With Europe making up nearly 50% of the globe’s negative yielding securities, the mountain of debt that you must pay to hold is reducing rapidly. At the end of last week alone, the mount of negative-yielding European debt tumbled by nearly a third following the ECB’s meeting, the biggest ever single-day fall. At the height of the pandemic the peak was approximately EUR9.5tn, now standing at around EUR2.5tn.
It is not only the EU where once unimaginable (in the last few years at least) positive yields are occurring. Japanese government 5-year JGB’s also went above 0% for the first time since 2016. This was in line with the 10-year JGB yield raising to its highest level since 29th Jan 2016, the then start of the Bank of Japan's negative interest rate policy (NIRP). Under the yield curve control (YCC) policy, which was pegged to the NIRP in the same year, the BoJ pinned the 10-year yields at zero percent, however, allows fluctuations of up to 25 basis points on either side of that. Lately there has been speculation that the BoJ may shift its YCC target from the 10 to the five-year JGB, which would in turn steepen the curve as an early step toward an eventual rate hike.
Bank of Japan and a rate hike mentioned in the same sentence, who would have thought!

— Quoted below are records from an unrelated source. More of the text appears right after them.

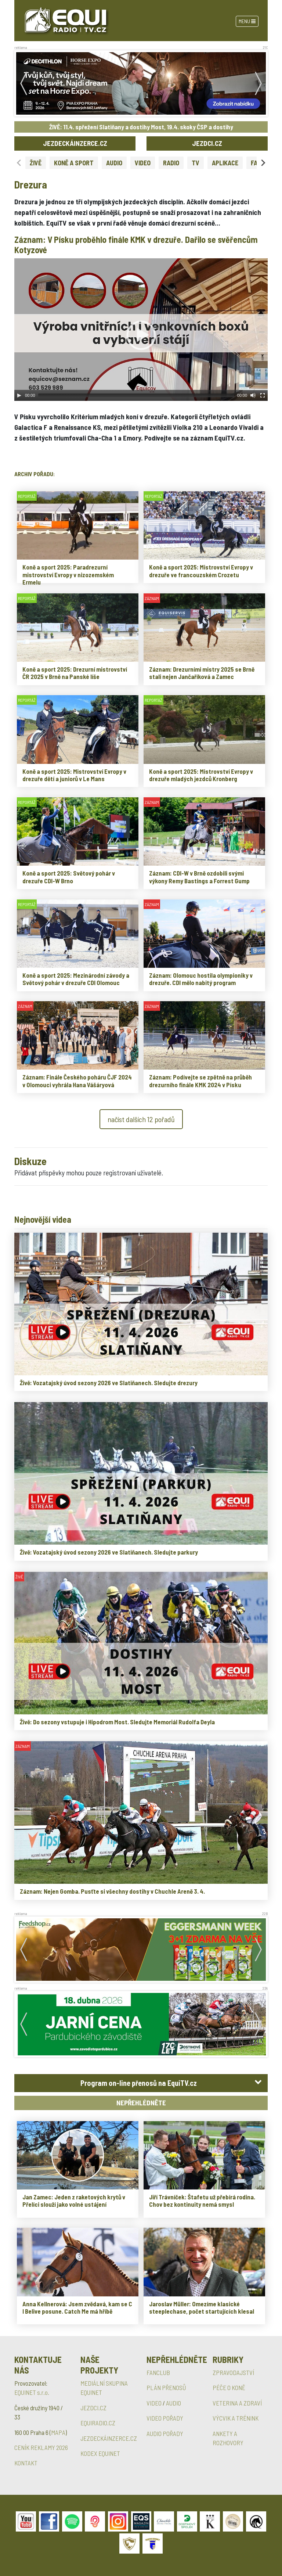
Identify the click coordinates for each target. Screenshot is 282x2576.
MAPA (58, 2432)
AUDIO (114, 163)
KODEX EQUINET (100, 2453)
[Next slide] (262, 162)
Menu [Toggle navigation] (247, 21)
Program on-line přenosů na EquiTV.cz (138, 2083)
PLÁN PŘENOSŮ (166, 2387)
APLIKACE (225, 163)
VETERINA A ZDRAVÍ (237, 2403)
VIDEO (143, 163)
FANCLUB (158, 2372)
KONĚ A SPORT (74, 163)
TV (195, 163)
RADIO (171, 163)
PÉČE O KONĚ (229, 2387)
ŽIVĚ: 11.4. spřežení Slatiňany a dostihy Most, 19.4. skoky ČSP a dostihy (141, 126)
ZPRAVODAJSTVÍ (233, 2372)
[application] (141, 329)
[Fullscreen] (262, 395)
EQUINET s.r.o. (31, 2392)
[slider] (136, 395)
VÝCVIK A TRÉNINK (235, 2418)
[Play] (19, 395)
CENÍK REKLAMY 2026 (41, 2447)
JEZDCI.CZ (207, 143)
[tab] (141, 2083)
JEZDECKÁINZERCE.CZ (75, 143)
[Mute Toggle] (253, 395)
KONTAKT (25, 2463)
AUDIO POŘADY (165, 2433)
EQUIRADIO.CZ (97, 2422)
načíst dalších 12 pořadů (141, 1119)
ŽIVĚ (35, 163)
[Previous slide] (19, 162)
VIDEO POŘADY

We also read that German industry is still waiting for the 'ketchup bottle effect'. Not something we had heard of before. Yesterday morning figures showed that German industrial production slowed by 0.3% in December, down from 0.3% growth in November, and weaker than the 0.5% rise forecast. Year-on-year was down 4.1% vs an eyed 3.6% decline. The construction sector was particularly weak, with production falling over 7% in December, with problems sourcing components, transport delays, high energy costs, staff shortages and of course Covid interference all taking their toll. However, according to the Global Head of Macro for ING Research, things are about to get better due to the ketchup bottle effect. That being; ‘Remember the glass ketchup bottle that you shake and tap all you want with no result until suddenly it all comes flooding out and your food is smothered in ketchup? Under the surface of today’s headline data, the bottle has started to drip’.